Write each line of the material exactly as given, from the top through the line that contains "Viewport: 1280px width, 720px height.", and omit all pictures.

Stored data —
____

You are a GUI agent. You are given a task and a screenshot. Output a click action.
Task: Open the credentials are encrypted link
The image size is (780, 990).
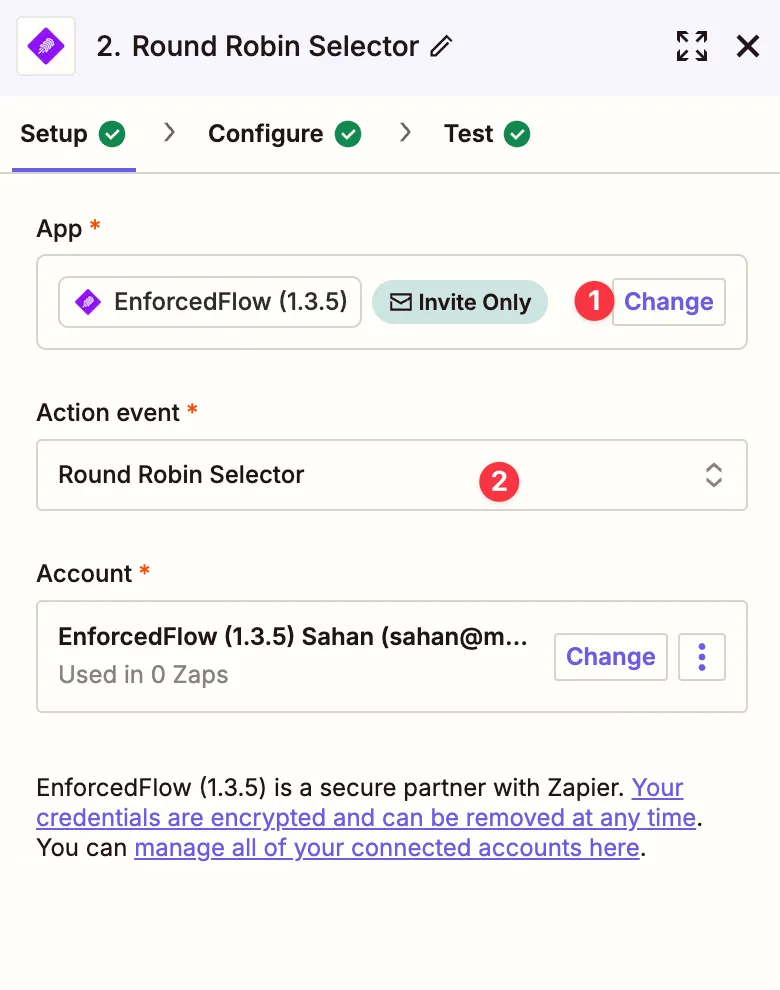coord(365,817)
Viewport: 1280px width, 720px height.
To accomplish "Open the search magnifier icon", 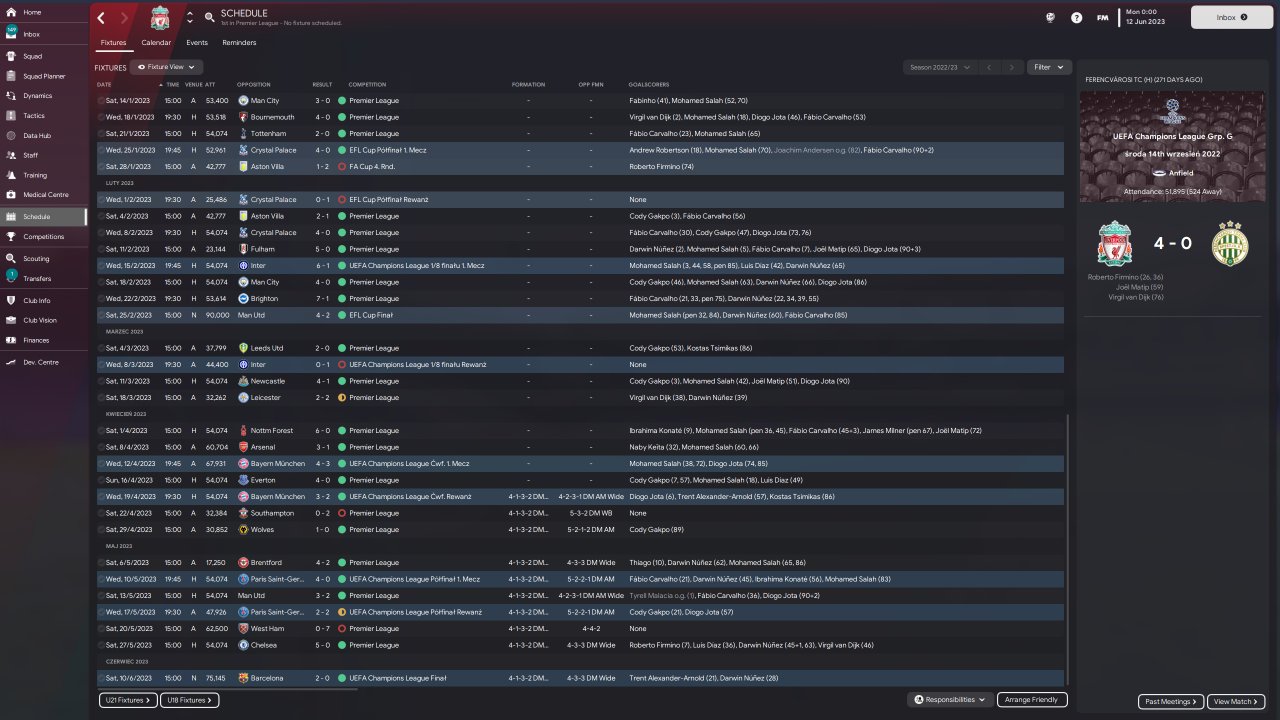I will coord(209,17).
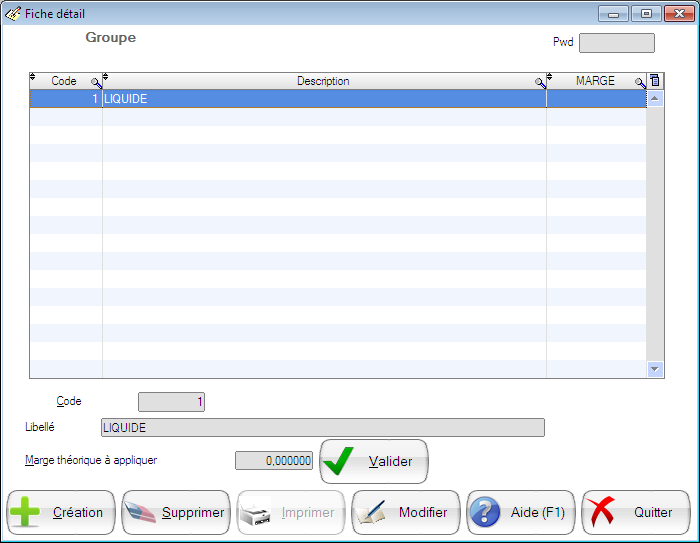Open the table options icon at top-right of grid
This screenshot has width=700, height=543.
tap(655, 81)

____

Written answer —
You are a GUI agent. You are given a task and a screenshot. Output a click action.
Task: Open the credentials are encrypted link
The image size is (780, 990).
coord(365,817)
Viewport: 1280px width, 720px height.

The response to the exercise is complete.